Figure 5. Phylogenetic analysis of the bat gammaretrovirus-related sequence.

(A) Schematic representation of the partial genome structure encompassing the pol (almost 3,580 nt encoding, the polymerase of almost 1,190 aa) gene of the porcine endogenous retrovirus (GenBank number Y17013), with black bars corresponding to the longest contig sequences (>900 nt) of bat gammaretrovirus (named Sers gammaretrovirus) identified in samples from b7 (Eptesicus serotinus). The genomic region amplified by PCR is represented by a dashed bar, and the sequence used for phylogenetic analysis is indicated with an asterisk. (B) Phylogenetic tree produced from the amino-acid alignment based on a selected region (155 aa) of the translated sequence obtained from the PCR product (almost 288 aa, approximate positions 173 to 423 of the pol protein of the porcine endogenous retrovirus). The bat gammaretrovirus-related sequence is indicated in bold, with circles in black indicating bat gammaretroviruses. The scale bar indicates branch length, and bootstrap values ≥70% are shown next to the relevant nodes. The tree is midpoint-rooted for purposes of clarity only. REV, reticuloendotheliosis virus; FeLV, feline leukemia virus; GALV, gibbon ape leukemia virus; F-MuLV, Friend MuLV; R-MuLV, Rauscher murine leukemia virus; M-MuLV, Moloney MuLV; M-CRV, murine type C retrovirus; PreXMRV-1/2, pre-xenotropic MuLV-related virus 1 and 2; PERV-A, porcine endogenous type C retrovirus class A; PERV-B, porcine endogenous retrovirus B; PERV-C, porcine endogenous retrovirus C; RD114, feline RD114 retrovirus; MDEV, Mus dunni endogenous virus; KoRV, koala retrovirus; OOEV, Orcinus orca endogenous retrovirus; BaEV, baboon endogenous virus; RpuRV, Rhinolophus pusillus; RmRV, Rhinolophus megaphyllus; RaRV, Rhinolophus affinis retrovirus; MrRV, Myotis ricketti retrovirus; PaRV, Pteropus alecto retrovirus and MlRV, Megaderma lyra retrovirus.

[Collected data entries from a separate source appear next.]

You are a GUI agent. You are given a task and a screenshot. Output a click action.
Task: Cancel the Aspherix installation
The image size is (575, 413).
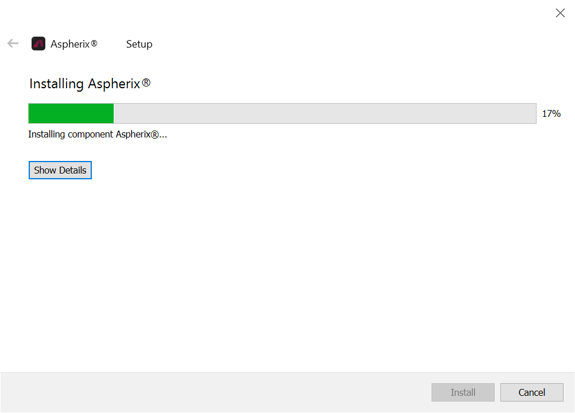[532, 392]
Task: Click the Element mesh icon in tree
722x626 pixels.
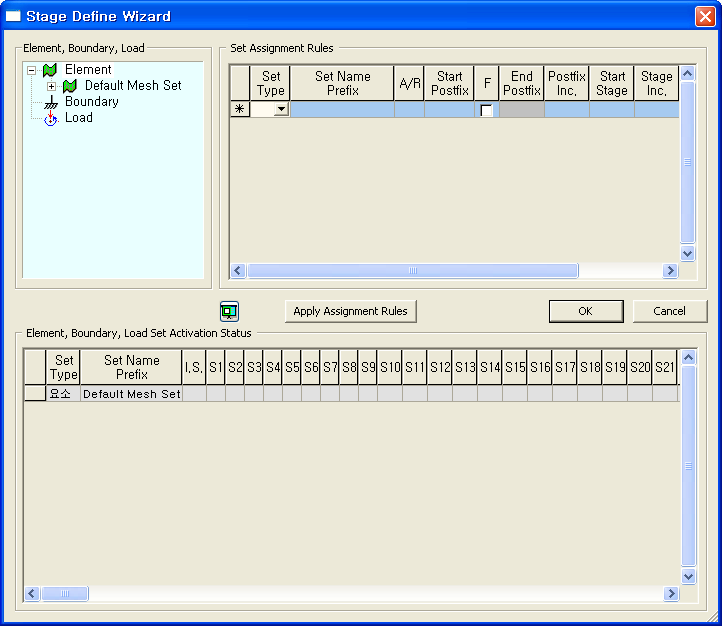Action: click(50, 70)
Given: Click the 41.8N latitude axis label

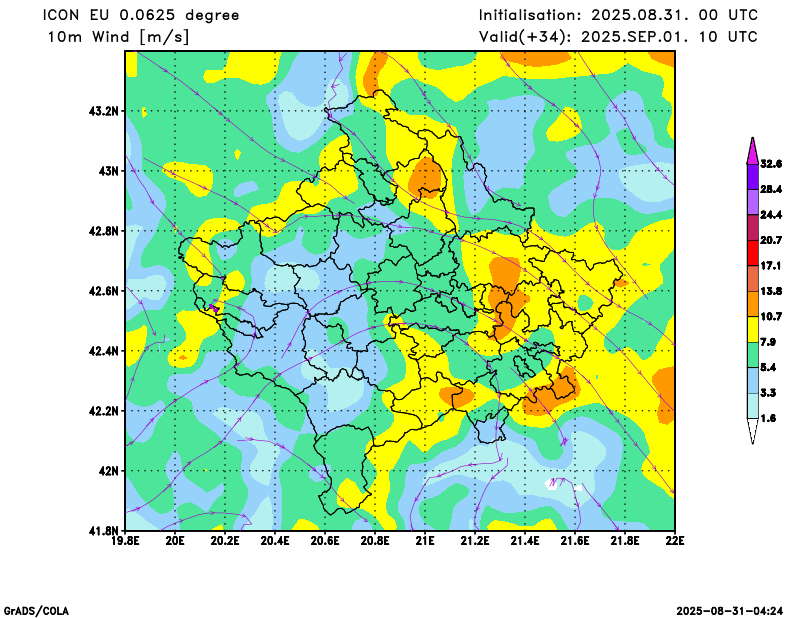Looking at the screenshot, I should point(104,530).
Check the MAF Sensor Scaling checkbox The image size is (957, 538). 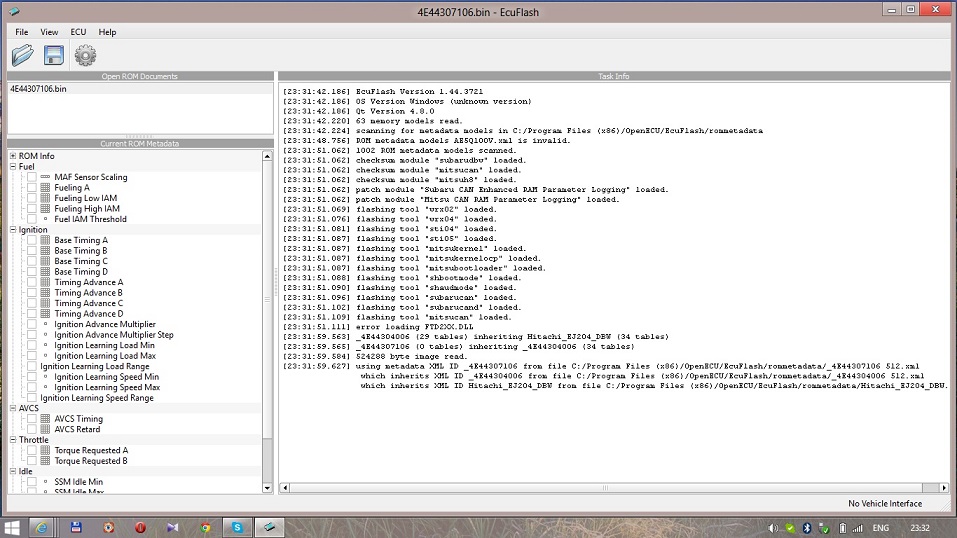click(32, 177)
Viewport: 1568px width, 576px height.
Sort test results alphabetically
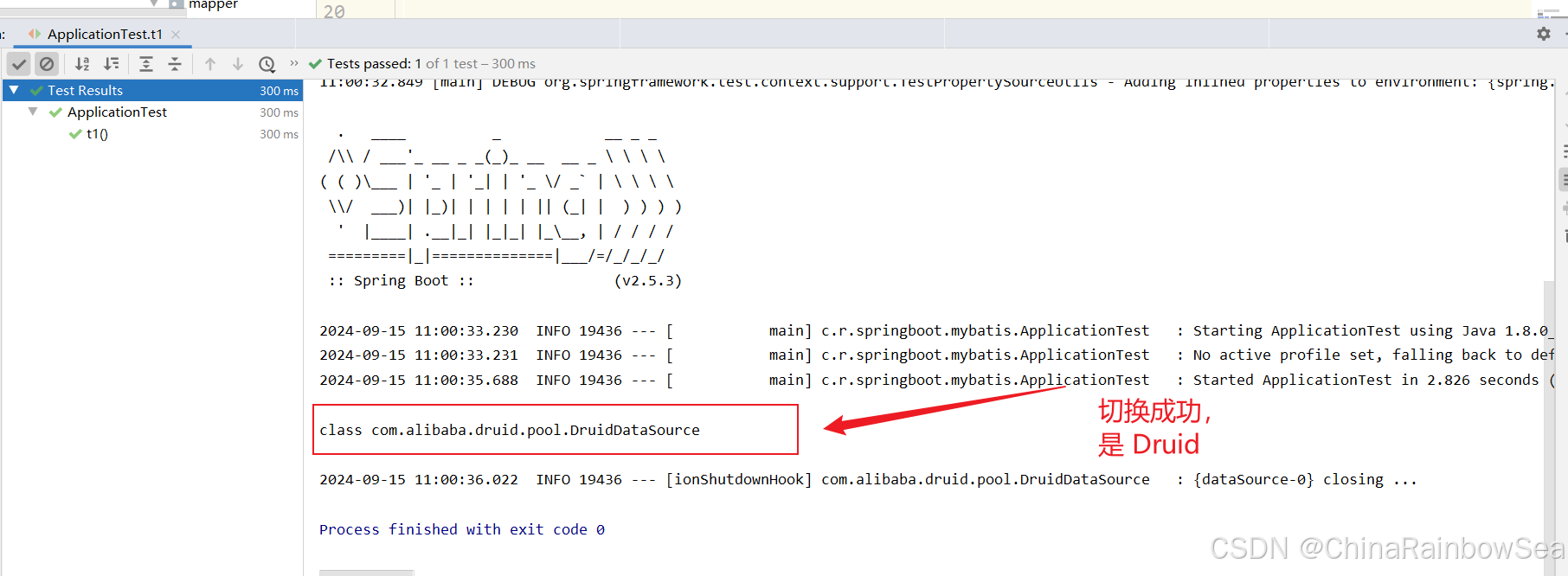82,64
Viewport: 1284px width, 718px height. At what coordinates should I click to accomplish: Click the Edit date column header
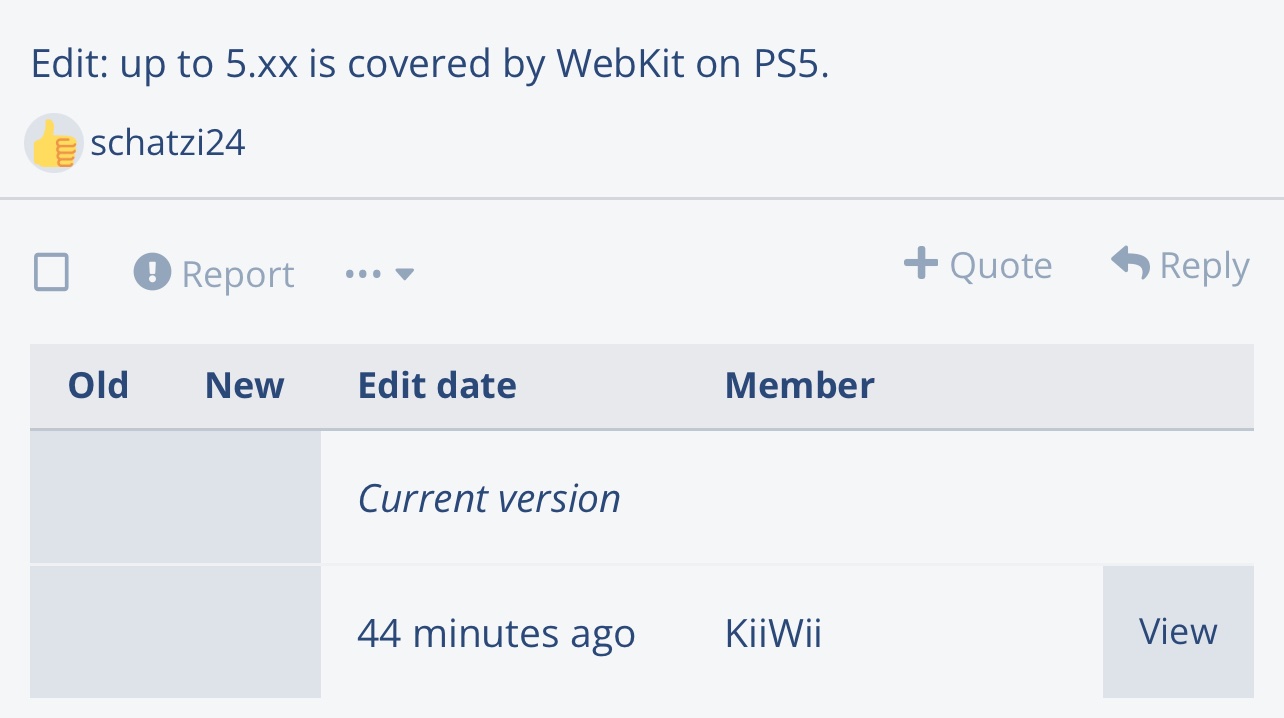click(437, 386)
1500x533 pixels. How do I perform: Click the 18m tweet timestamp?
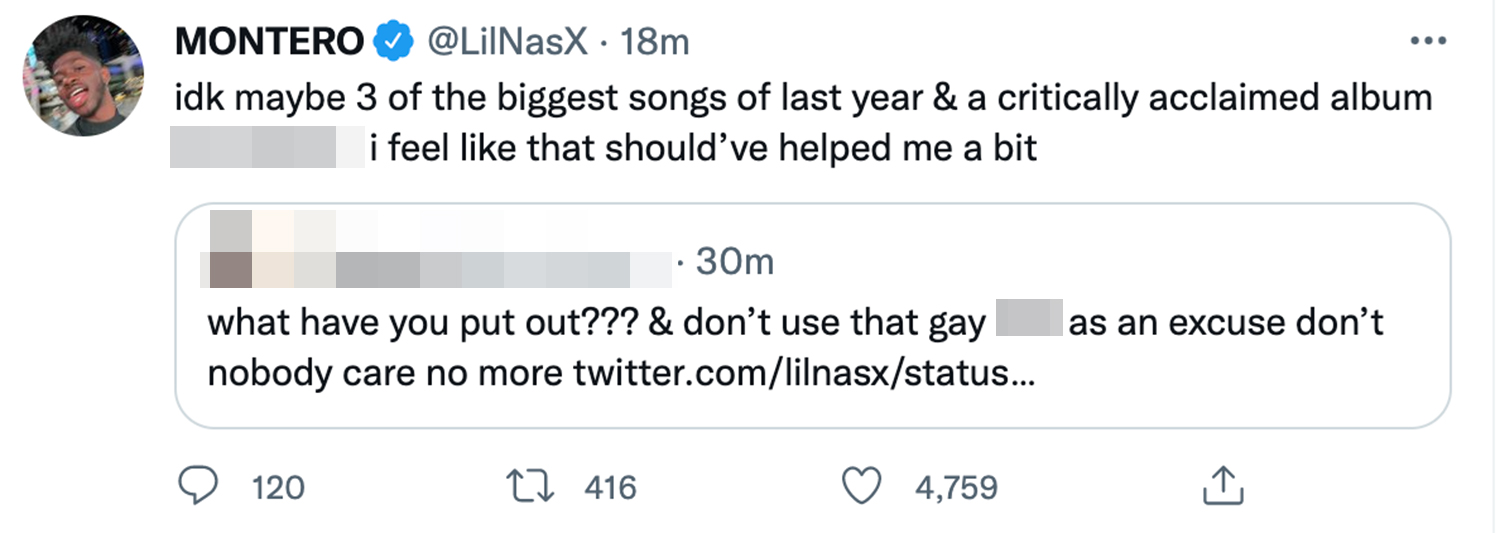pos(655,42)
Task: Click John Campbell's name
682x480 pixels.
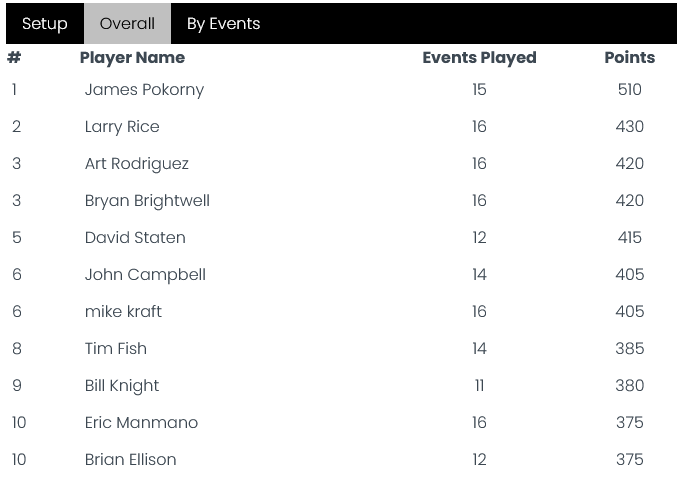Action: [145, 275]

Figure 6. Phylogenetic analysis of the bat bornavirus-related sequences.

(A) Schematic representation of the L gene (almost 5,140 nt encoding the RNA-dependent RNA polymerase of almost 1,710 aa) of the genome of Borna disease virus isolate bil (GenBank number ACG59353), with black and dark gray bars corresponding to the three bat bornavirus HSPs identified in samples b1 and b6, respectively. The position of the genome region amplified by PCR is represented by a dashed bar, and the sequence used for phylogenetic analysis is indicated with an asterisk. (B) Phylogenetic tree produced from the nucleotide alignment based on a selected region (214–216 nt, approximate position 3233–3446 of the L gene sequence of Borna disease virus isolate bil) of the sequence obtained from the PCR product. Bat bornavirus-related sequences are indicated in bold. The scale bar indicates branch length, and bootstrap values ≥70% are shown next to the relevant nodes. The tree is midpoint-rooted for purposes of clarity only.